TESTO DELLA PAGINA:
--------------------
I buoni fruttiferi postali emessi da Poste Italiane e contraddistinti dalle lettere Q, R, S, emessi tra il 1986 e il 1997, potrebbero presentare vizi formali: nel senso di non riportare quanto dispone il D.M. 13 giugno 1986. E, invero, l’art. 5 del decreto ora richiamato stabilisce che per i buoni fruttiferi sopraindicati venga apposto un timbro sulla parte anteriore con la dicitura “serie Q/P” e un timbro sulla parte posteriore recante la misura dei nuovi tassi d’interesse

Spesso capita che nella parte posteriore si apponesse solo un timbro di modifica dei tassi di interesse fino al 20° anno e non anche i rendimenti in ordine al periodo compreso dal 21° al 30° anno. Nella prospettata ipotesi deve essere tutelato l’affidamento del sottoscrittore e riconoscere il suo diritto ai rendimenti originari previsti per l’ultimo decennio di durata dei buoni.
--------------------
DATI FORNITI:

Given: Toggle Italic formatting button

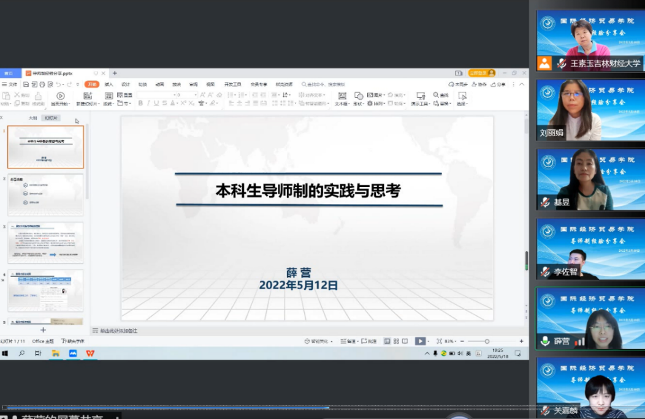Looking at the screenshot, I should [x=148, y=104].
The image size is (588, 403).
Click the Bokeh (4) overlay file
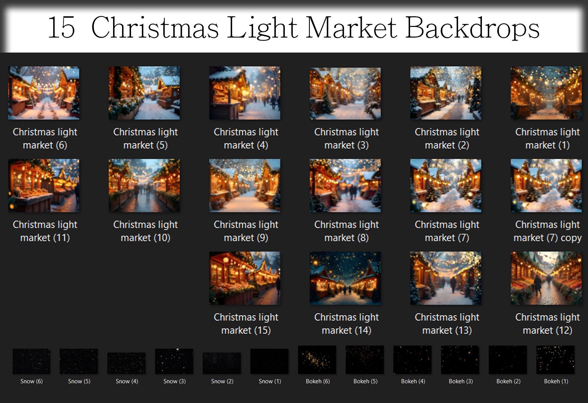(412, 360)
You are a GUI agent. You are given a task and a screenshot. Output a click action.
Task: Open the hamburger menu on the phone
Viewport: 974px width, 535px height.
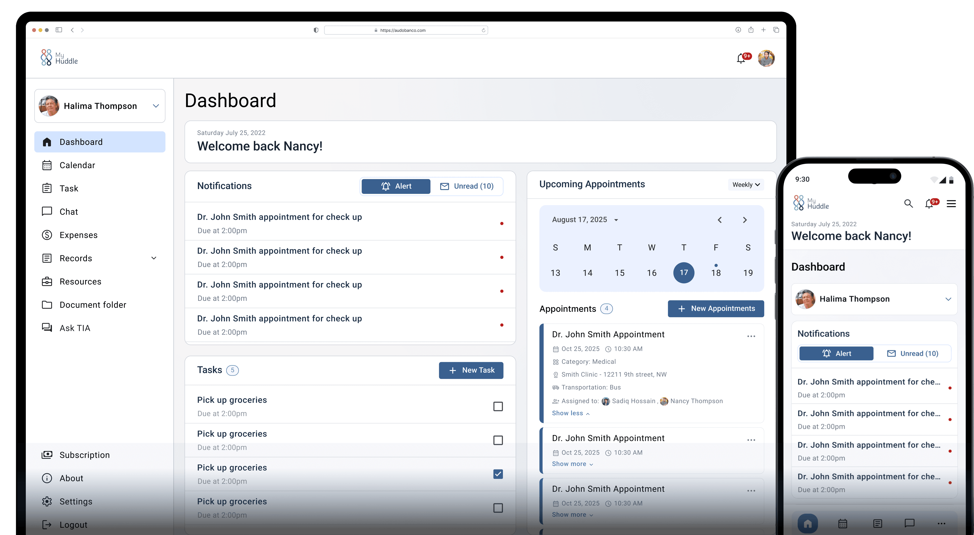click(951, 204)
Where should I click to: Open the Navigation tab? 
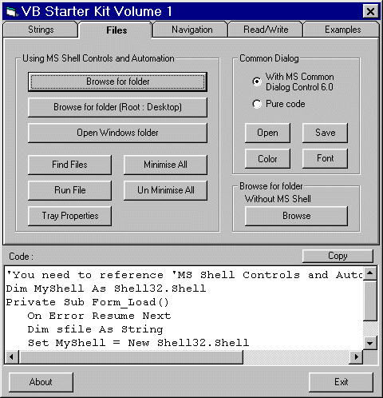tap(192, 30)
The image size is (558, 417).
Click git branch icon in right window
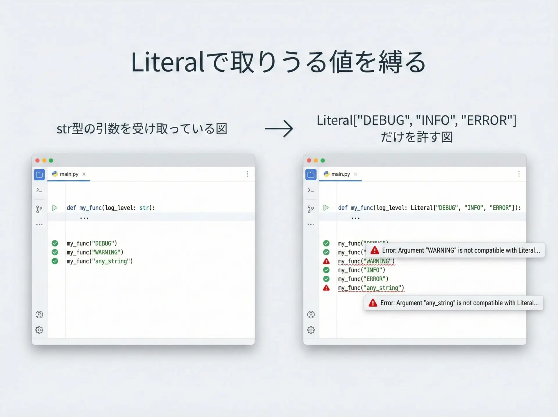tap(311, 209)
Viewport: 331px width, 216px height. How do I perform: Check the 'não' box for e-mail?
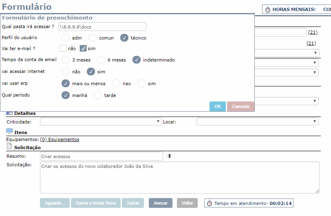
--------------------
CONSEGNE:
1/ Riproduci per intero e senza alcuna modifica il testo sui buoni fruttiferi postali.
2/ Nei record, dalla riga che contiene "Where should I" (inclusa) fino all'ultima riga dei record, sostituisci "image size" con "screen size" senza cambiare nient'altro. Riporta soltanto queste righe e tralascia le immagini.

RISULTATI PER CONSEGNA:
1/
I buoni fruttiferi postali emessi da Poste Italiane e contraddistinti dalle lettere Q, R, S, emessi tra il 1986 e il 1997, potrebbero presentare vizi formali: nel senso di non riportare quanto dispone il D.M. 13 giugno 1986. E, invero, l’art. 5 del decreto ora richiamato stabilisce che per i buoni fruttiferi sopraindicati venga apposto un timbro sulla parte anteriore con la dicitura “serie Q/P” e un timbro sulla parte posteriore recante la misura dei nuovi tassi d’interesse

Spesso capita che nella parte posteriore si apponesse solo un timbro di modifica dei tassi di interesse fino al 20° anno e non anche i rendimenti in ordine al periodo compreso dal 21° al 30° anno. Nella prospettata ipotesi deve essere tutelato l’affidamento del sottoscrittore e riconoscere il suo diritto ai rendimenti originari previsti per l’ultimo decennio di durata dei buoni.

2/
Where should I click to: Open the Navigation tab? 
tap(192, 30)
The screen size is (558, 417).
Click git branch icon in right window
tap(311, 209)
Viewport: 331px width, 216px height. How do I perform: Check the 'não' box for e-mail?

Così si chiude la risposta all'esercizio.